Auto-generated from arXiv metadata + an LLM reading only titles/abstracts. Equations are interpretive; always verify with the PDF.
1) Enhancing RL Generalizability in Robotics through SHAP Analysis of Algorithms and Hyperparameters
- Authors: Lingxiao Kong, Cong Yang, Oya Deniz Beyan, Zeyd Boukhers
- arXiv: 2605.02867 · pdf
- LLM context source: arXiv HTML (html)
- Categories: cs.LG, cs.AI, cs.RO
Abstract
Despite significant advances in Reinforcement Learning (RL), model performance remains highly sensitive to algorithm and hyperparameter configurations, while generalization gaps across environments complicate real-world deployment. Although prior work has studied RL generalization, the relative contribution of specific configurations to the generalization gap has not been quantitatively decomposed and systematically leveraged for configuration selection. To address this limitation, we propose an explainable framework that evaluates RL performance across robotic environments using SHapley Additive exPlanations (SHAP) to quantify configuration impacts. We establish a theoretical foundation connecting Shapley values to generalizability, empirically analyze configuration impact patterns, and introduce SHAP-guided configuration selection to enhance generalization. Our results reveal distinct patterns across algorithms and hyperparameters, with consistent configuration impacts across diverse tasks and environments. By applying these insights to configuration selection, we achieve improved RL generalizability and provide actionable guidance for practitioners.
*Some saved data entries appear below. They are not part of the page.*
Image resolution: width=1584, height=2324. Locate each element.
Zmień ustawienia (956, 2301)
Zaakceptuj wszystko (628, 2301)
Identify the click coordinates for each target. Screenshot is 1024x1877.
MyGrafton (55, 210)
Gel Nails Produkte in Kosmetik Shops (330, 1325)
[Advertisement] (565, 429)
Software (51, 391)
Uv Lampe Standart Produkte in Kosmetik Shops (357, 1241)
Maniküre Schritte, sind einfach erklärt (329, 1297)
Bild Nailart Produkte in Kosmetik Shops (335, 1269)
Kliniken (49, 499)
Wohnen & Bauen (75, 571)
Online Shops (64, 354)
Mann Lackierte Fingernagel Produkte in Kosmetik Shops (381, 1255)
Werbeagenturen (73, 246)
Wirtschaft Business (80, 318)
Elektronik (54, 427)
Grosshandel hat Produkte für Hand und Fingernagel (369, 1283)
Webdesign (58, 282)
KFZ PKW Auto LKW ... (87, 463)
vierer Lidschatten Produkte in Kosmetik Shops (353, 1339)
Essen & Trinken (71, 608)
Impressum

Formula and Experiment Notes (LLM)
Formula Walkthrough
Equation 1: Not found in extracted context.
Equation 2: Not found in extracted context.
Equation 3: Not found in extracted context.
Equation 4: Not found in extracted context.
Equation 5:
[ \mathcal{D}_{S} ] Matters: This equation represents the set of samples used for training a model.
Equation 6:
[ \bm{\omega}_{S} ] Matters: This equation represents the parameters of the model used for training.
Equation 7:
[ \mathcal{D}_{T} ] Matters: This equation represents the set of samples used for testing a model.
Equation 8:
[ \bm{\omega}_{T} ] Matters: This equation represents the parameters of the model used for testing.
Method Summary
- The authors propose a framework that uses SHapley Additive exPlanations (SHAP) to evaluate the impact of RL algorithm and hyperparameter configurations on generalization.
- The framework consists of a theoretical foundation, a SHAP-based framework for configuration sampling, model training, and evaluation, and a result analysis and configuration selection guidance.
- The authors introduce two theorems: one on the generalization bound and another on the decomposition of the generalization gap into interpretable contributions.
Experimental Overview
- The authors evaluate the proposed framework across four robotic environments (MuJoCo and PyBullet) and four RL algorithms (PPO, A2C, DDPG, SAC).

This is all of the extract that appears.